*** Opening of Records for this task ***

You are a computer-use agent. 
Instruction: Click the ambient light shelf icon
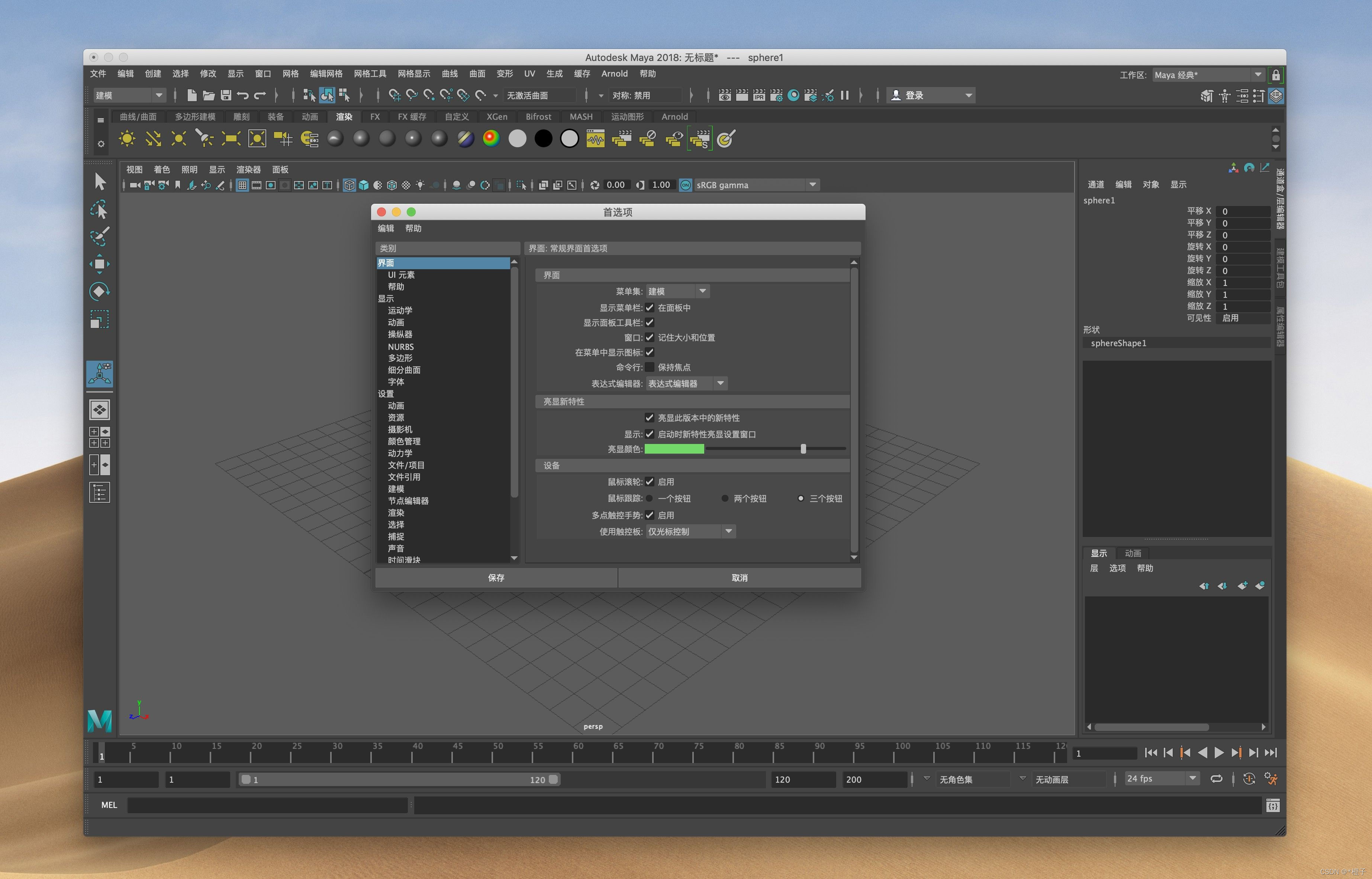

*** Close of Records for this task ***
*** Opening of Records for this task ***

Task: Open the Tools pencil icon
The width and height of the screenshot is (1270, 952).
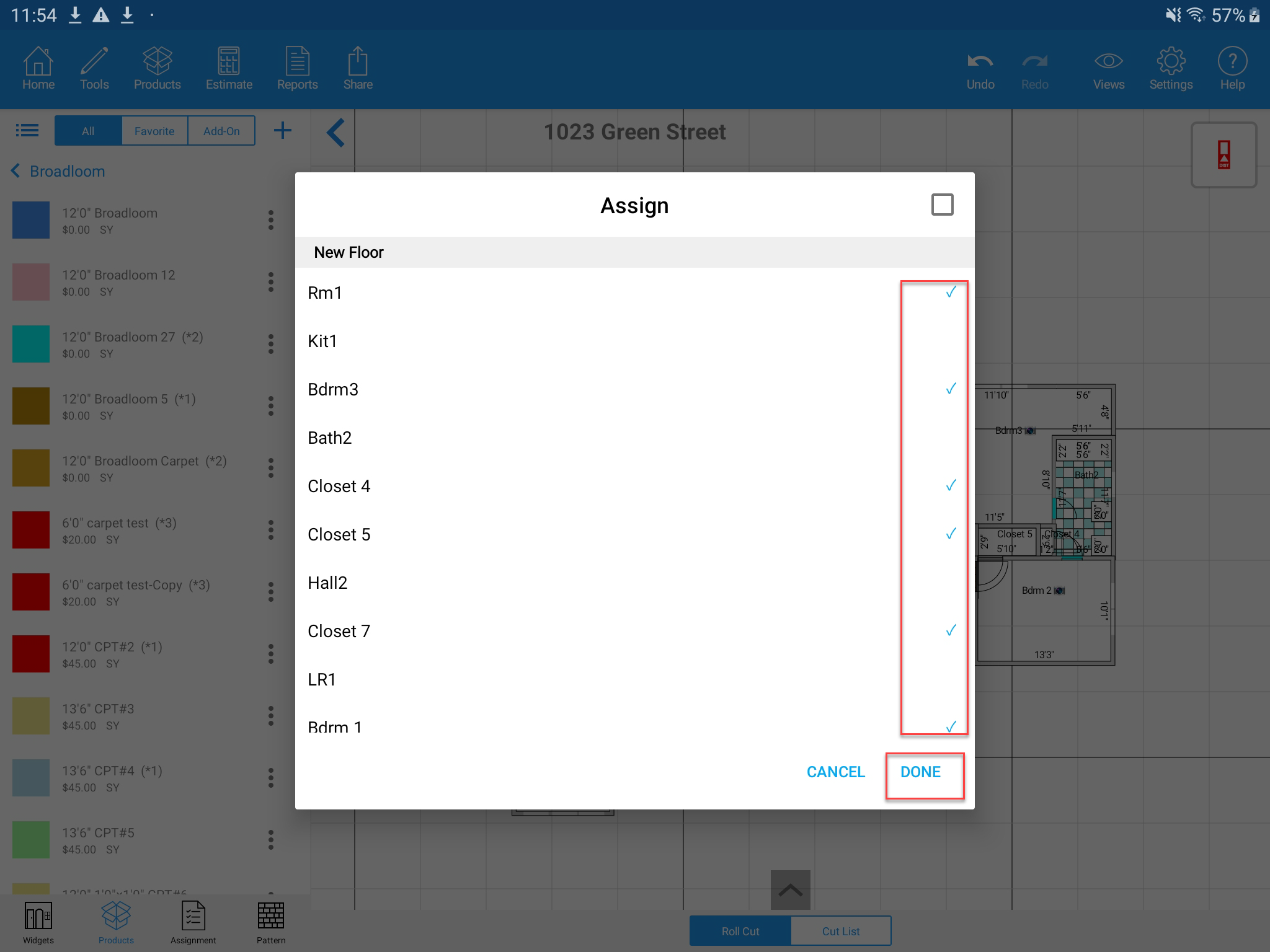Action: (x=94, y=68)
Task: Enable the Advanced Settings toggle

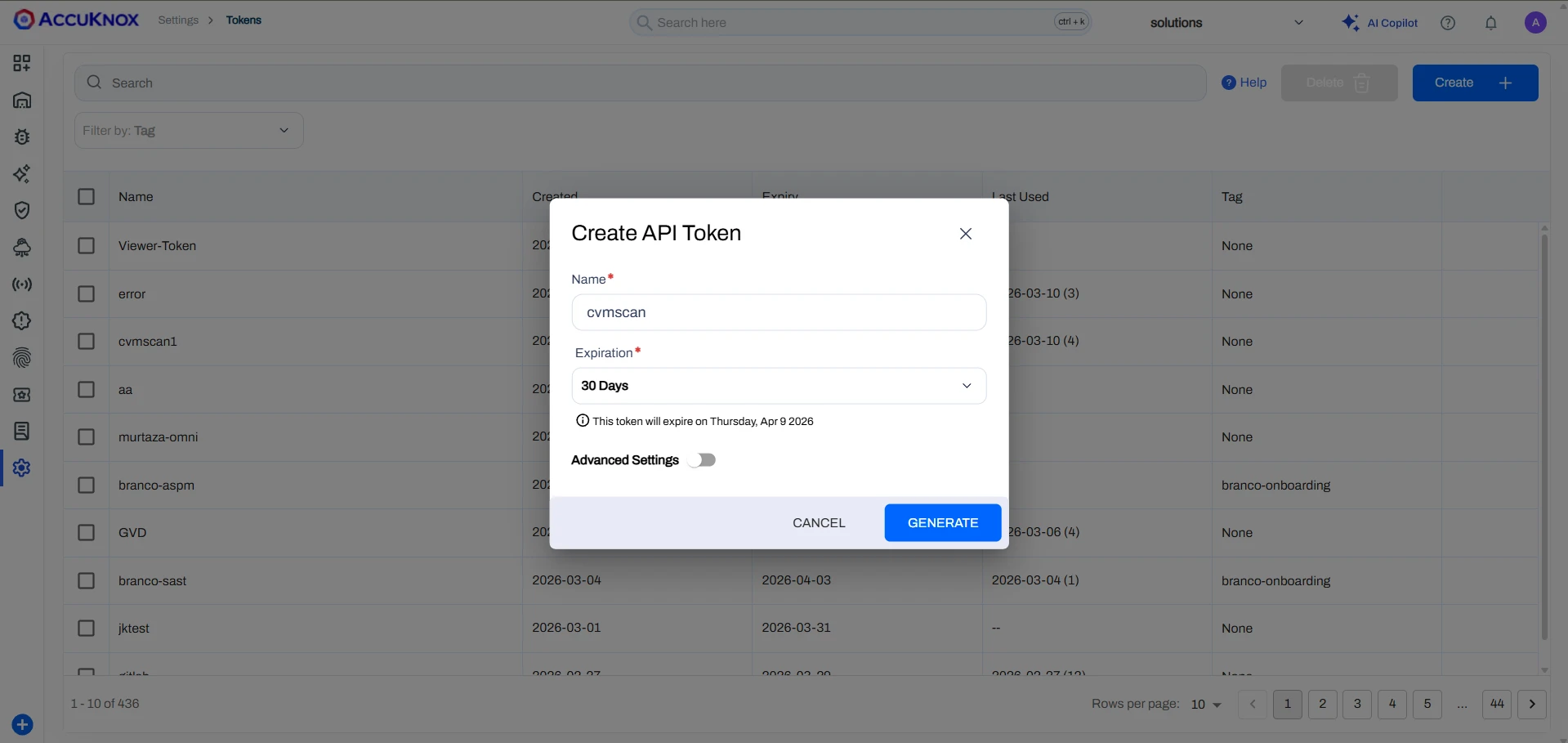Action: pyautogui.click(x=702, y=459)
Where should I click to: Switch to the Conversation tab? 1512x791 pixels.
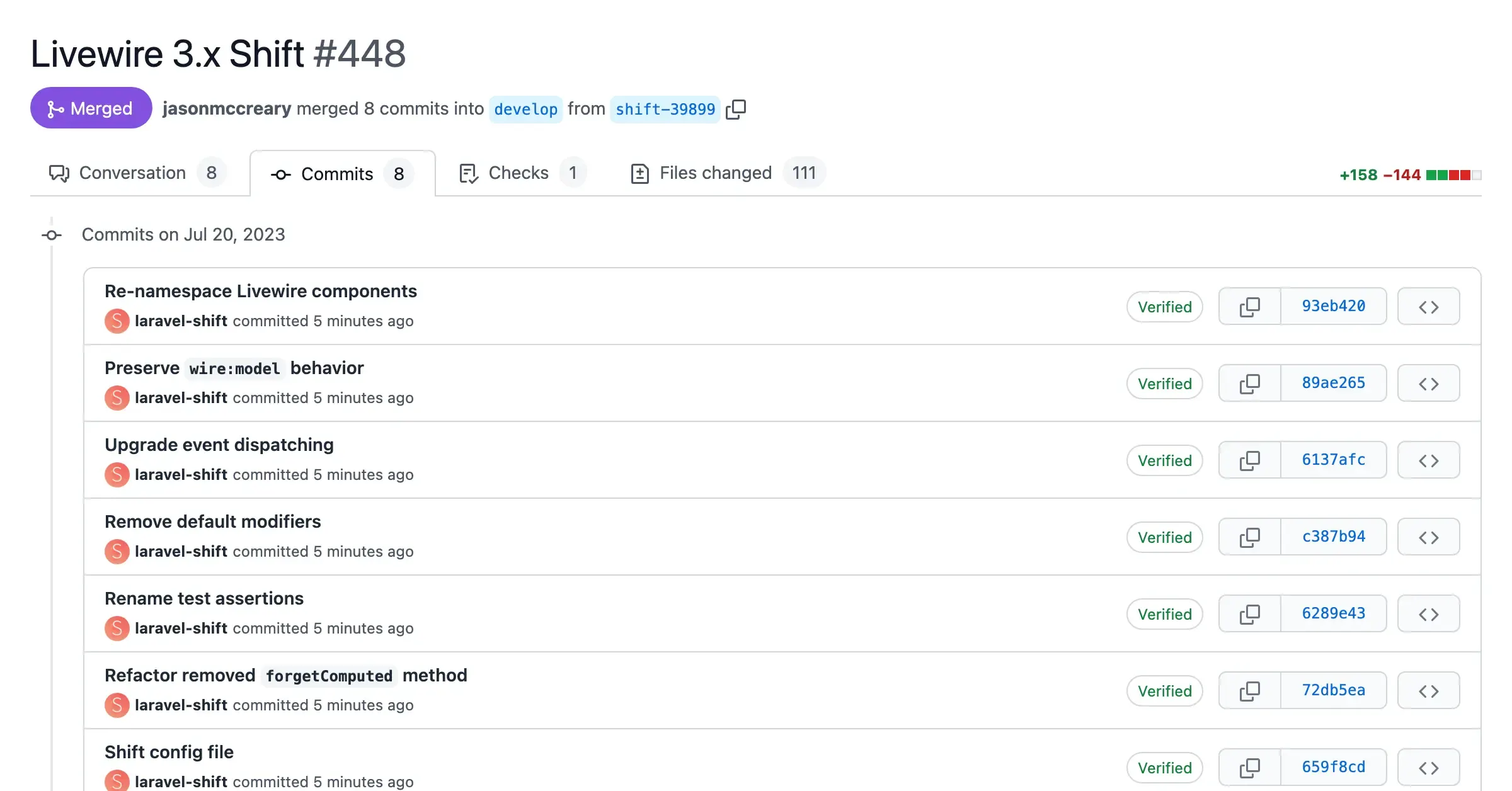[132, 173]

*** Close of Records for this task ***
*** Opening of Records for this task ***

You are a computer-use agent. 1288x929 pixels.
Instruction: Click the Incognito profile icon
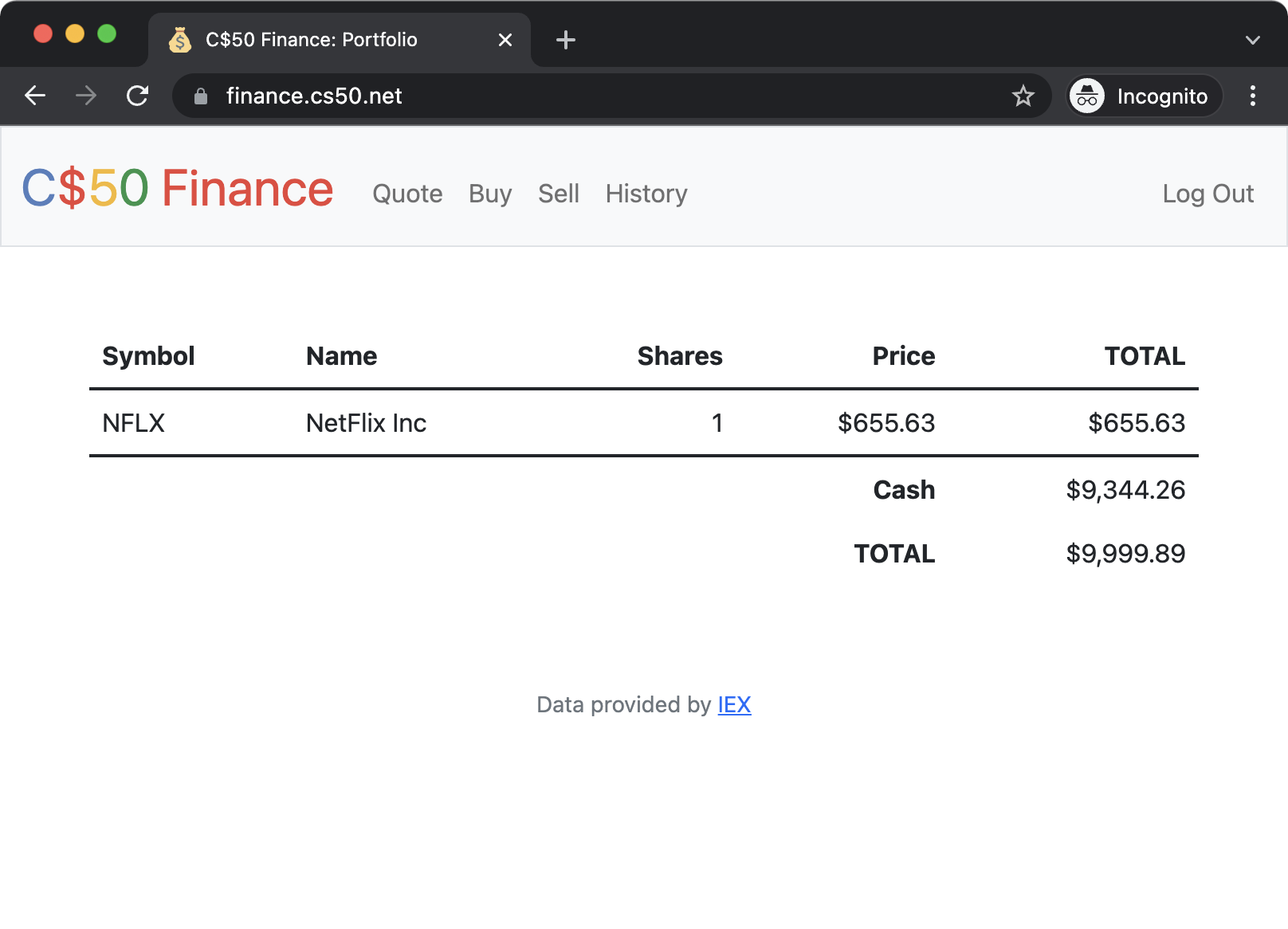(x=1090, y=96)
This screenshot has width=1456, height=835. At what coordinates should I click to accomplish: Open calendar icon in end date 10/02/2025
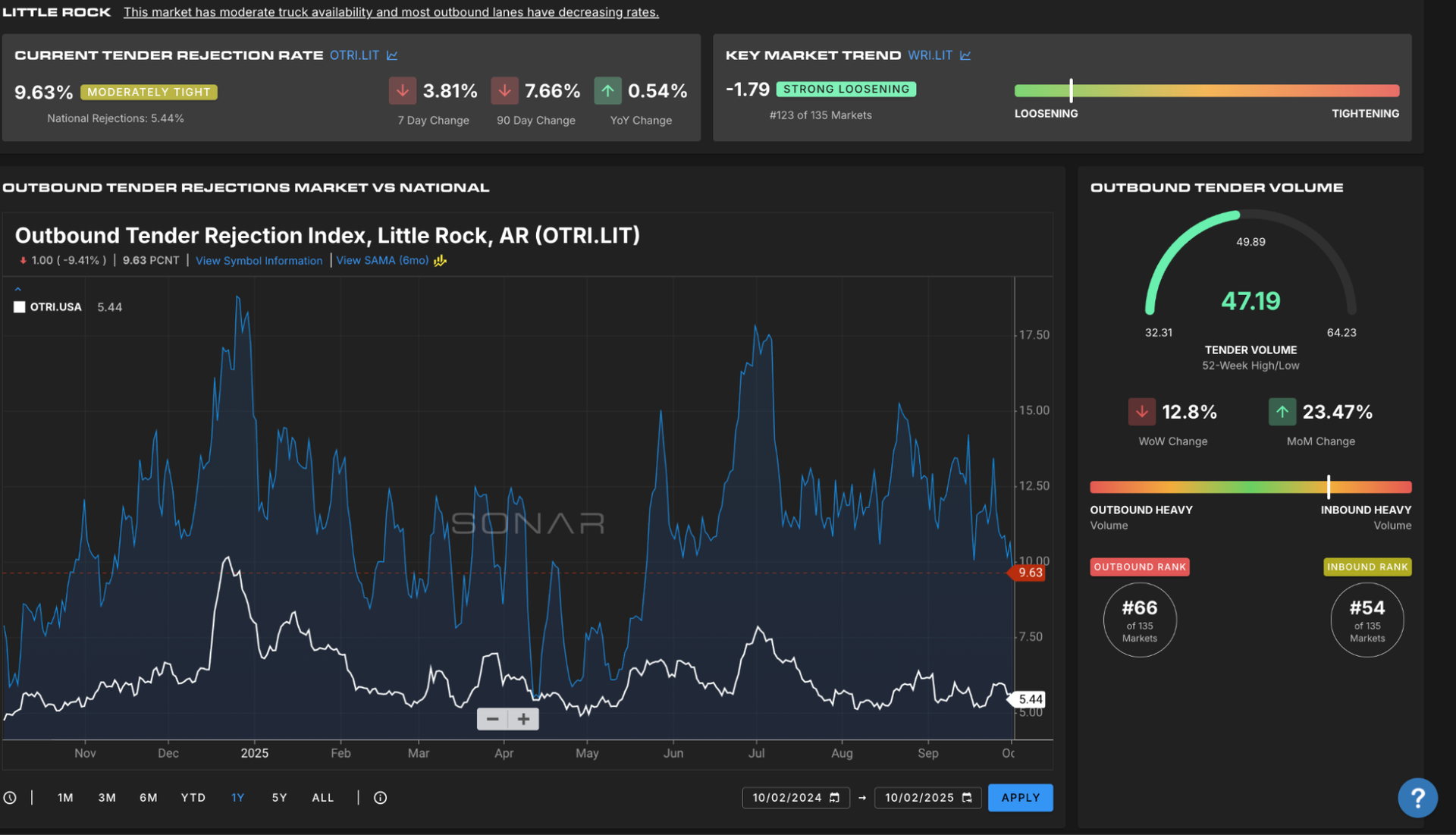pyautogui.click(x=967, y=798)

*** Close of Records for this task ***

# Try it
Each line above that includes the word "agent" is to be copied.

# Solution to this problem
You are a computer-use agent. 
You are a computer-use agent. 1288x929 pixels.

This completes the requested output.